> [Excerpted data]
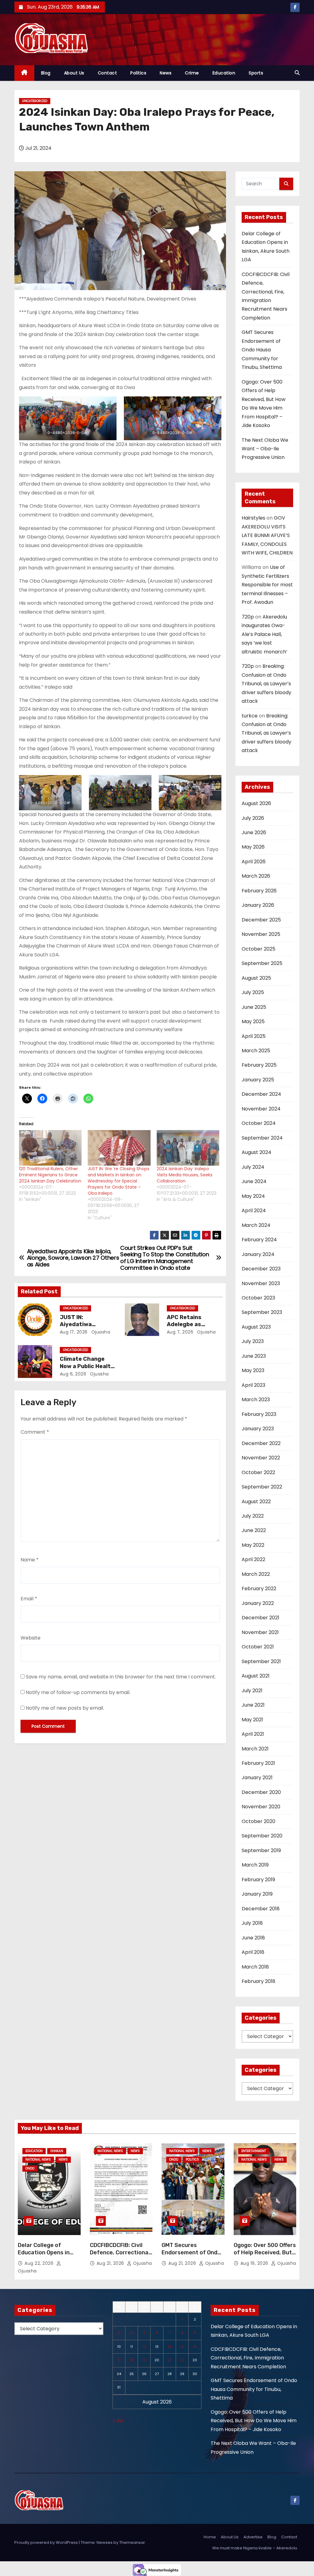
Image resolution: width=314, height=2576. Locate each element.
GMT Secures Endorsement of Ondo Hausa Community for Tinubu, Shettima (262, 350)
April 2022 (253, 1559)
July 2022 (253, 1515)
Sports (256, 73)
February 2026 (259, 890)
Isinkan (56, 2151)
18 (131, 2360)
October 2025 (258, 948)
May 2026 (253, 846)
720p (248, 616)
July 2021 (252, 1690)
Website (30, 1637)
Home (210, 2537)
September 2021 (261, 1661)
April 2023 (253, 1385)
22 (182, 2360)
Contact (107, 73)
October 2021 (258, 1646)
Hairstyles (253, 517)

> [Exercise description] Reproduce each line of the records exactly, omitting any picture.

> [Solution for this problem]
Image resolution: width=314, height=2576. Locate each element.
GMT Secures Endorsement of Ondo Hausa Community for Tinubu, Shettima (262, 350)
April 2022 (253, 1559)
July 2022 (253, 1515)
Sports (256, 73)
February 2026 (259, 890)
Isinkan (56, 2151)
18 (131, 2360)
October 2025 (258, 948)
May 2026 (253, 846)
720p (248, 616)
July 2021 (252, 1690)
Website (30, 1637)
Home (210, 2537)
September 2021 (261, 1661)
April 2023 (253, 1385)
22 (182, 2360)
Contact (107, 73)
October 2021 (258, 1646)
Hairstyles (253, 517)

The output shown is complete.